**Extract provided:**
Being assertive takes practice. Start small. And don't argue. Give your answer and NO MORE.

When you start to justify yourself, give reasons, let them draw you into an arguement; you are telling them that it is up for discussion and if they try hard enough, you will cave.

"Boundaries" by Townsend is a good book. It is from a Christian perspective, but isn't preachy and is a quick easy read.


----------



## Brilliantmama (Sep 28, 2006)

Quote:


Originally Posted by *Meredith&Alexander* 
I had one of those in college (cheap drafty apartment) but I only used it to warm the bed up before I got in, and did not sleep with it on. It was lovely to slip into a warm bed, and really unescessary after that.









:

I had one and if I left it on I woke up roasting and sweating!

I would say let SO put it on his side (folded I guess) and keep baby off of it. I would bet that he will cook too and not keep it very high or even off. And the wires are pokey!

I have my own complicated family issues, so I won't flame you for dealing with your family in the way you are. good luck.


----------



## alegna (Jan 14, 2003)

I'm sorry, but you need to grow up and tell your inlaws to butt out of your bedroom.

Return the mattress cover.

-Angela


----------



## summerleaf (Sep 17, 2006)

**Task prompt:**
Which book does the forum thread recommend, and from what perspective is it written?

**Recorded data:**
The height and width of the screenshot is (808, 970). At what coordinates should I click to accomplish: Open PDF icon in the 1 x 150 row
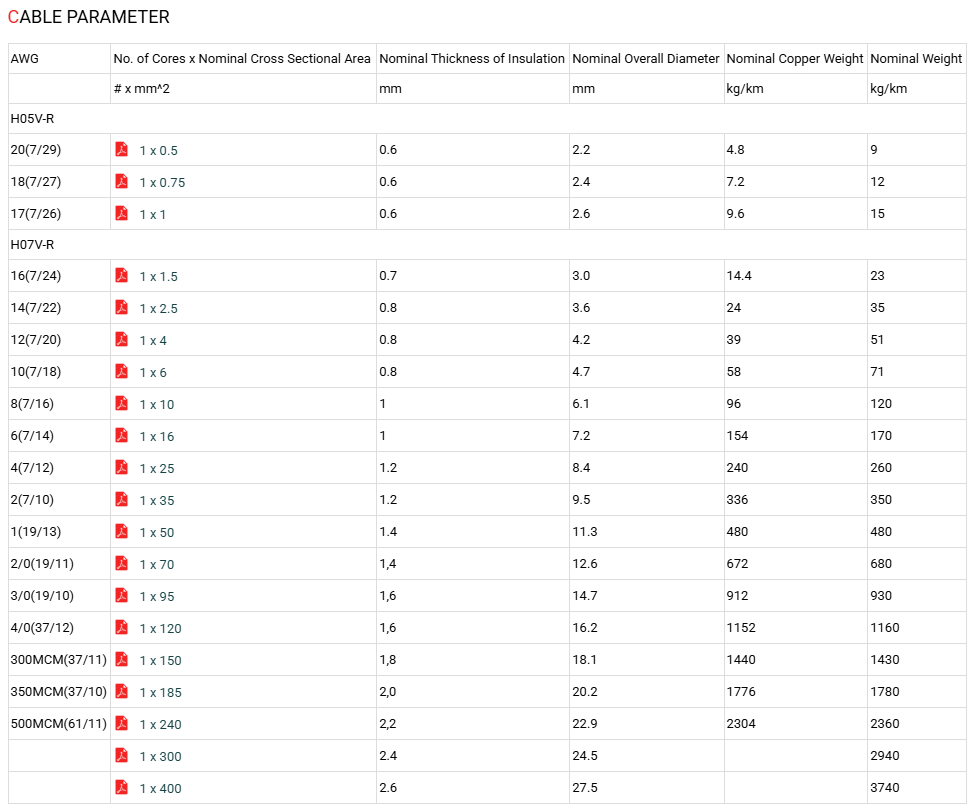point(122,660)
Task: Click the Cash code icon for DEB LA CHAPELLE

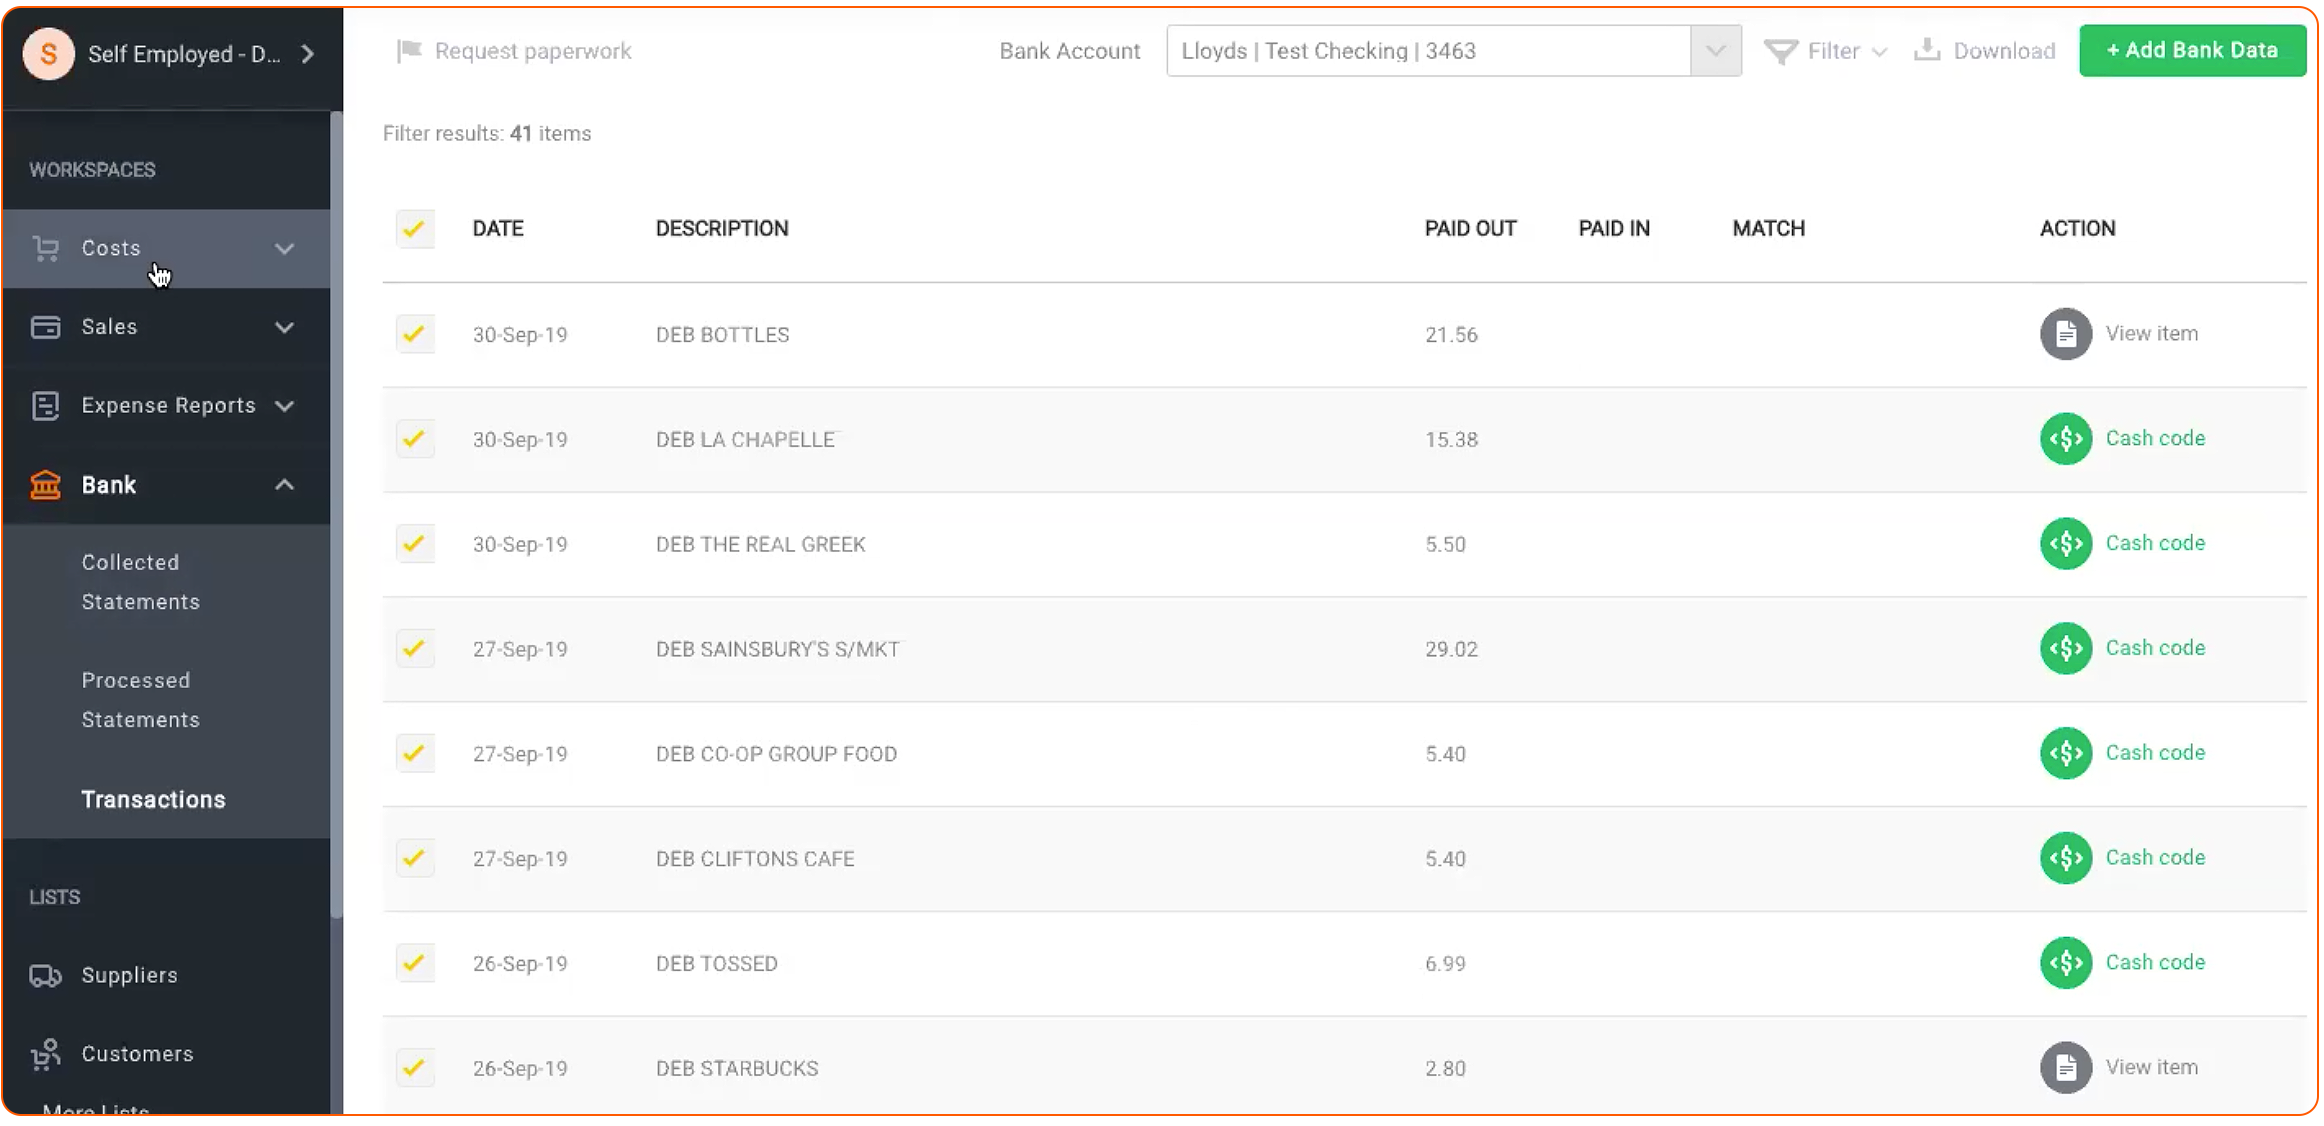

**Solution to this exercise:**
"Boundaries" by Townsend, written from a Christian perspective.